=== SUPPLIED RECORDS ===
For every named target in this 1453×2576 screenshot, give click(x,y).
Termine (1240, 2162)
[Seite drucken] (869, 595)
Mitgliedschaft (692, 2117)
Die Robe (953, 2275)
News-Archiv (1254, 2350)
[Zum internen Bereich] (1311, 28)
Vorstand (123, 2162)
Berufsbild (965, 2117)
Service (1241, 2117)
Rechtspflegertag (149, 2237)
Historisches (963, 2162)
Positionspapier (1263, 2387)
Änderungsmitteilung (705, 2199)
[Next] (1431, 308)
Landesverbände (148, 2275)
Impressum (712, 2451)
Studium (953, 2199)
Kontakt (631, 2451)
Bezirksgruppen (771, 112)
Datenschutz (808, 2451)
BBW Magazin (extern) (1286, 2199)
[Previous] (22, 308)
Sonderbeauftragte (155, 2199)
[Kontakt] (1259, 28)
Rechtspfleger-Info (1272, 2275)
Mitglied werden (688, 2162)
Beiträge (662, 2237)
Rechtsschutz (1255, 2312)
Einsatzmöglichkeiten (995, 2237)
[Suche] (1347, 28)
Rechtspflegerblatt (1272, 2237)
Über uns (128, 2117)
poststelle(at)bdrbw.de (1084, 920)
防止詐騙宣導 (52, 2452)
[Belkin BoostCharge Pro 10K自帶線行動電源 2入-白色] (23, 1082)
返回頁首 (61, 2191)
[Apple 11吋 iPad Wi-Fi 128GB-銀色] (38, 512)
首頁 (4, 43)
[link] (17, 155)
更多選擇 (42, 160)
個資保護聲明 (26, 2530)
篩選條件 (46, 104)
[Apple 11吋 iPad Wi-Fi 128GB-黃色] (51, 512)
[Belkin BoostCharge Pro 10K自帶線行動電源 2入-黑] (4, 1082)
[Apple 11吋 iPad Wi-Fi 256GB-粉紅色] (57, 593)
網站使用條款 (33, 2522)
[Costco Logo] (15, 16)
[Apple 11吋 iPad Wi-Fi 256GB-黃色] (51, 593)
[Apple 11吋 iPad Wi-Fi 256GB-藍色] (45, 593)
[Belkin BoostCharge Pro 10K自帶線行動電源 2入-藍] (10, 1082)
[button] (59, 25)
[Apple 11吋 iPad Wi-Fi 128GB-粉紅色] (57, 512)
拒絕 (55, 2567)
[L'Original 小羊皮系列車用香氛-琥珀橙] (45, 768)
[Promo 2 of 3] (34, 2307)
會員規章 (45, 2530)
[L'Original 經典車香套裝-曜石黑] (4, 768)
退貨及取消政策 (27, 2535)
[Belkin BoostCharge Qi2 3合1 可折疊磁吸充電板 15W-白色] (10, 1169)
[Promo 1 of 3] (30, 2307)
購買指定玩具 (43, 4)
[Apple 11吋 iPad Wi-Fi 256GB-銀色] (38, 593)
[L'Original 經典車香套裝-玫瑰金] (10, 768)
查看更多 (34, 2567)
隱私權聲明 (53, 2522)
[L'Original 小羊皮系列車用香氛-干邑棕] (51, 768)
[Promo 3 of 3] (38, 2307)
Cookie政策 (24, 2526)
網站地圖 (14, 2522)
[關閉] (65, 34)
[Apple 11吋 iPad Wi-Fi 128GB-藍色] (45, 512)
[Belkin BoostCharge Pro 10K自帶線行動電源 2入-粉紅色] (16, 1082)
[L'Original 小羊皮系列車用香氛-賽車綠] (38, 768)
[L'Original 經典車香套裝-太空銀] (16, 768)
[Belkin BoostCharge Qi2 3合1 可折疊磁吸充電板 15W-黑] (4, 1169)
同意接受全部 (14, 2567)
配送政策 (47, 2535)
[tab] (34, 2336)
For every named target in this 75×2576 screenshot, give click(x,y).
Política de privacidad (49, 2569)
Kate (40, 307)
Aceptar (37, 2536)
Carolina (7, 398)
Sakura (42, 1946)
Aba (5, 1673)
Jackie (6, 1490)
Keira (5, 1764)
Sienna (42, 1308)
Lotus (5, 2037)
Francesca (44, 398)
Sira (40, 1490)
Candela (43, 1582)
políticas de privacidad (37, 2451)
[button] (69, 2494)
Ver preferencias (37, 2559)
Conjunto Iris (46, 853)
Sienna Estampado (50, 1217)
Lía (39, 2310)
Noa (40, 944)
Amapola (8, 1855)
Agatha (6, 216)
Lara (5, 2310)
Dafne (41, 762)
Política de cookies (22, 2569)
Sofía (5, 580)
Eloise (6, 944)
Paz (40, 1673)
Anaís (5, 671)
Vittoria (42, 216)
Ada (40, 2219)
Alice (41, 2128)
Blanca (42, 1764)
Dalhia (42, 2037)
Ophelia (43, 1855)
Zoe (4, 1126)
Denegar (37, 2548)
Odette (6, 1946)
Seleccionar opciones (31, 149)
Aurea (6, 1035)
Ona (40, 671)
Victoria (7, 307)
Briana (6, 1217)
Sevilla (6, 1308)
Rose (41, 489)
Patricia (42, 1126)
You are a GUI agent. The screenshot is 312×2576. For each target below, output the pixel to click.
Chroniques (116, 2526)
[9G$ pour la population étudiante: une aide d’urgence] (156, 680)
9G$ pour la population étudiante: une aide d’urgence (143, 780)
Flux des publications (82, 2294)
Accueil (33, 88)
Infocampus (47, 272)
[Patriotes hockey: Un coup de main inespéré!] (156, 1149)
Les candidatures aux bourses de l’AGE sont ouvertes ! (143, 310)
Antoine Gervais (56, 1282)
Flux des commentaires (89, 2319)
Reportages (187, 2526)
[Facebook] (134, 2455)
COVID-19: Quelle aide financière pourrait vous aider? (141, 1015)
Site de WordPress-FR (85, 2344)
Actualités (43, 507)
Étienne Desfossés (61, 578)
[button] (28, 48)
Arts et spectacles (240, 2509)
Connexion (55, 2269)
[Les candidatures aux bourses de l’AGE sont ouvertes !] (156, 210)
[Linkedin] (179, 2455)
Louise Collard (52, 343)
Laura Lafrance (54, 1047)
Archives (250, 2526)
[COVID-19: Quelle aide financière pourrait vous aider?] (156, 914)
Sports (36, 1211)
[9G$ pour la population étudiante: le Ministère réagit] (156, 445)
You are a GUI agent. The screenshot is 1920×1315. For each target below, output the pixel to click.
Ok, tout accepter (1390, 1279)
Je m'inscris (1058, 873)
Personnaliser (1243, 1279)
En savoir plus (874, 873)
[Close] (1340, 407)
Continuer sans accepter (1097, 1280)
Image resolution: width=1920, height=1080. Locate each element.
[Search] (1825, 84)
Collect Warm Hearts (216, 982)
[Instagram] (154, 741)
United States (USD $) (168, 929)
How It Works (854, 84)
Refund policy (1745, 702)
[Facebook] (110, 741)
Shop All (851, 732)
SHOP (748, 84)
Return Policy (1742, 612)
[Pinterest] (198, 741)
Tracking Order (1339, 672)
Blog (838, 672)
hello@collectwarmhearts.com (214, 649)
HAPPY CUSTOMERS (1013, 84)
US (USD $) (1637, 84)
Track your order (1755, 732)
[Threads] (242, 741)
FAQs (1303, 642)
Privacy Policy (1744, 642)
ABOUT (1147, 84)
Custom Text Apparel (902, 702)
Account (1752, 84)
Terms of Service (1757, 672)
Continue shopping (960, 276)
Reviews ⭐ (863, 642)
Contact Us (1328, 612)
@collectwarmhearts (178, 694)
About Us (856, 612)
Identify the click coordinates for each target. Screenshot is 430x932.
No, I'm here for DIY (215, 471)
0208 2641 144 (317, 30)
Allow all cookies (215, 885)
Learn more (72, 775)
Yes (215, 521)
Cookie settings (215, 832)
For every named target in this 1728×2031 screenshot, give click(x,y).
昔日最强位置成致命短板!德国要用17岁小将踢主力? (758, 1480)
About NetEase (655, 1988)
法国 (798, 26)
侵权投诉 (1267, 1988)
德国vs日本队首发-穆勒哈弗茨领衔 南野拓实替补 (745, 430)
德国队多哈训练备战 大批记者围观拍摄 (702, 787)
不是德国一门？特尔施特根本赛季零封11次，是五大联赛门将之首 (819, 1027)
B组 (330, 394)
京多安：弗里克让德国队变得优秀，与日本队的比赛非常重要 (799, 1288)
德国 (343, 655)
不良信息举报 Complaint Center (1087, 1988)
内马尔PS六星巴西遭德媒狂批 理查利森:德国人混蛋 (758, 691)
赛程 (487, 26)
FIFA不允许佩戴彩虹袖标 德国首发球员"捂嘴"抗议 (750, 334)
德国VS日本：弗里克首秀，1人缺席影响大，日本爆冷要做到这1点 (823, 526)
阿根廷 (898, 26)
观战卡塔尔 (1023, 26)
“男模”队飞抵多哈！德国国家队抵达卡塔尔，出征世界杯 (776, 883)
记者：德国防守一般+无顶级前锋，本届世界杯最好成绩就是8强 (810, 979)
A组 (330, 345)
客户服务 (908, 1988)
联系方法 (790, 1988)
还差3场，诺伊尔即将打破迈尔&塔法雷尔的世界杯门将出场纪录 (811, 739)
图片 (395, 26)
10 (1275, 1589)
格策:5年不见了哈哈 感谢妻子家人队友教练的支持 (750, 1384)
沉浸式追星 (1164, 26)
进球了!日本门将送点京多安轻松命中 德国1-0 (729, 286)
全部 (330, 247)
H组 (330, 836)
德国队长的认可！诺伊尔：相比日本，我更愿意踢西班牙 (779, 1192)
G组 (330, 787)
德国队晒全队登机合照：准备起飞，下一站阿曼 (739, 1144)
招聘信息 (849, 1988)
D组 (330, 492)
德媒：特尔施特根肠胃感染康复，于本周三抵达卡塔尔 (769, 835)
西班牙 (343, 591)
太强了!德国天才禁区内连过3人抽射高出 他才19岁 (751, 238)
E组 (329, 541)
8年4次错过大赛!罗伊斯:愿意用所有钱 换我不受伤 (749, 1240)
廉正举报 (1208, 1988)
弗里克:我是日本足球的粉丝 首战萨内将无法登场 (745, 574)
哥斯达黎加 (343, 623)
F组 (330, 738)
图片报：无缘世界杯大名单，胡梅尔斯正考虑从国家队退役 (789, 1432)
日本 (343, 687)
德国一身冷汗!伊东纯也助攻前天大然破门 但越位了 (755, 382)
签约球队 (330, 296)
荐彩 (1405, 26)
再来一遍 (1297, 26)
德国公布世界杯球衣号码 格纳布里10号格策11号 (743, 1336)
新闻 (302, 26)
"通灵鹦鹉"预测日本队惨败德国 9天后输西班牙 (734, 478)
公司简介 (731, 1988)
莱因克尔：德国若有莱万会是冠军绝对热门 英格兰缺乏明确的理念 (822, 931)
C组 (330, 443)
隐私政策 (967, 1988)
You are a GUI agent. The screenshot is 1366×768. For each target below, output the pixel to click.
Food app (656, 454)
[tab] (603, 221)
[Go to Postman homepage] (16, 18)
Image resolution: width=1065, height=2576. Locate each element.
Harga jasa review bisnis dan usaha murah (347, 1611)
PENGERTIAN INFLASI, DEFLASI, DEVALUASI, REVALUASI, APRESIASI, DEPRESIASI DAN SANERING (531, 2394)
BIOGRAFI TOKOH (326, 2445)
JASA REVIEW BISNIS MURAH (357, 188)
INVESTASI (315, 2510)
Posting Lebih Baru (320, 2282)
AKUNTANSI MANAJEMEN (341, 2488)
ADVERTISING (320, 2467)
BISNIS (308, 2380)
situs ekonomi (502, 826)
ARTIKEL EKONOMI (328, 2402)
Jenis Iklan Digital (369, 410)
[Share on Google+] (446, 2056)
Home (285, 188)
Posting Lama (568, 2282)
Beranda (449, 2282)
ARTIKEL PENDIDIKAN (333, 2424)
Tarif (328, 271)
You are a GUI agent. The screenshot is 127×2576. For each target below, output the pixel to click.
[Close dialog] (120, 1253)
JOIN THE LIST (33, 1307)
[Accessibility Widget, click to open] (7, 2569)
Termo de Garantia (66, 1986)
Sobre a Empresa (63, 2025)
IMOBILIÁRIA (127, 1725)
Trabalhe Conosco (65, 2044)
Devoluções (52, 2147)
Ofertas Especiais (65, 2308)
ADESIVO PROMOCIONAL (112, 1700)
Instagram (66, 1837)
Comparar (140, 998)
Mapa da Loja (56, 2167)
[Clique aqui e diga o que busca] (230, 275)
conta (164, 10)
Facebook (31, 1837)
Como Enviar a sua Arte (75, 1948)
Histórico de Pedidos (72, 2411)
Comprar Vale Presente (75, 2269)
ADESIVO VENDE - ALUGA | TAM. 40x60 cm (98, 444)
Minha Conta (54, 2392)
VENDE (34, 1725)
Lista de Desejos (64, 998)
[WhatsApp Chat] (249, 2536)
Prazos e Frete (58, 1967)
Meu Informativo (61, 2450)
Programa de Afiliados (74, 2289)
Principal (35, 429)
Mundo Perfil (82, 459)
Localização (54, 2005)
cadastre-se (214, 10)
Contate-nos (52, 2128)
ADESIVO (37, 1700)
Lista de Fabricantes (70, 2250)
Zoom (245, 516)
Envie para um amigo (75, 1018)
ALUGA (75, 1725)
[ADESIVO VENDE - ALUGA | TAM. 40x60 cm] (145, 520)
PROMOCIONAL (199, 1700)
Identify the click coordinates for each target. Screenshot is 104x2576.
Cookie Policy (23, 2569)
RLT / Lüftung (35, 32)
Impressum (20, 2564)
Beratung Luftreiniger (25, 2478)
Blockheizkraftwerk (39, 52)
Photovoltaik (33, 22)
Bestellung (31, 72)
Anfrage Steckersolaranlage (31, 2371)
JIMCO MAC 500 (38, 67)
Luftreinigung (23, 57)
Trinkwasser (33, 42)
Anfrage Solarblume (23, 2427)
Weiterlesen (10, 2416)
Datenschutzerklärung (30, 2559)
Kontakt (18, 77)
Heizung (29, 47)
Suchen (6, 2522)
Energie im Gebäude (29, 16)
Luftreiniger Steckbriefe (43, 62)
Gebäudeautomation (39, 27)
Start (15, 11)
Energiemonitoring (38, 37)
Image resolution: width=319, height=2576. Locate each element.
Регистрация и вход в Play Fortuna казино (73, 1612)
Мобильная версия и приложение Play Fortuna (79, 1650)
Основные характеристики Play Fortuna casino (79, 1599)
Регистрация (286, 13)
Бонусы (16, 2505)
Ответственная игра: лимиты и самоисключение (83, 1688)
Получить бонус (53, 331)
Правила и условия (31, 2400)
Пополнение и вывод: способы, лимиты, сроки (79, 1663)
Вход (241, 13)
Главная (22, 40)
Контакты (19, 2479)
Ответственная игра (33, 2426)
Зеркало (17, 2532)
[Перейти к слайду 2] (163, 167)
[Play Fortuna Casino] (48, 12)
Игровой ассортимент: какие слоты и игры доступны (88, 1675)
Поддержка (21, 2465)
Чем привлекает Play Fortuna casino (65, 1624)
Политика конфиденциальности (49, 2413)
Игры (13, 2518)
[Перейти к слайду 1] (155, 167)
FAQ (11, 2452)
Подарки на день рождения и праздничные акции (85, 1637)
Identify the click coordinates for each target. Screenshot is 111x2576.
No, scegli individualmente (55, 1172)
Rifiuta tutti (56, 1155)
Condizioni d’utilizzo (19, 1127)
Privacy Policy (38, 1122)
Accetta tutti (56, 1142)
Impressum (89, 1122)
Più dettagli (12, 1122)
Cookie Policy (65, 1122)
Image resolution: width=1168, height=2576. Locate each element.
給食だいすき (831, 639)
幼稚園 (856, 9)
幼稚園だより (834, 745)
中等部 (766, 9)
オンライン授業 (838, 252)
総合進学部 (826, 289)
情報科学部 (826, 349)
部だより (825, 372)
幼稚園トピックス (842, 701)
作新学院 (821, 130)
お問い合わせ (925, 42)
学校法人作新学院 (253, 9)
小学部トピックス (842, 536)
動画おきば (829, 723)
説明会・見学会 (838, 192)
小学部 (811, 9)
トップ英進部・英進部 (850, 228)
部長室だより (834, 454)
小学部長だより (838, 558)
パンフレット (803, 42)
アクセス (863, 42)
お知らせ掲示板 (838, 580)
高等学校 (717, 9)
===
WHAT YOU NEED TO DO
Transcribe the records above from the line holding "Histórico de Pedidos (72, 2411)" down to the line holding "ALUGA (75, 1725)", inclusive, without adding anything.

SOLVED EXERCISE
Histórico de Pedidos (72, 2411)
Comprar Vale Presente (75, 2269)
ADESIVO VENDE - ALUGA | TAM. 40x60 cm (98, 444)
Minha Conta (54, 2392)
VENDE (34, 1725)
Lista de Desejos (64, 998)
[WhatsApp Chat] (249, 2536)
Prazos e Frete (58, 1967)
Meu Informativo (61, 2450)
Programa de Afiliados (74, 2289)
Principal (35, 429)
Mundo Perfil (82, 459)
Localização (54, 2005)
cadastre-se (214, 10)
Contate-nos (52, 2128)
ADESIVO (37, 1700)
Lista de Fabricantes (70, 2250)
Zoom (245, 516)
Envie para um amigo (75, 1018)
ALUGA (75, 1725)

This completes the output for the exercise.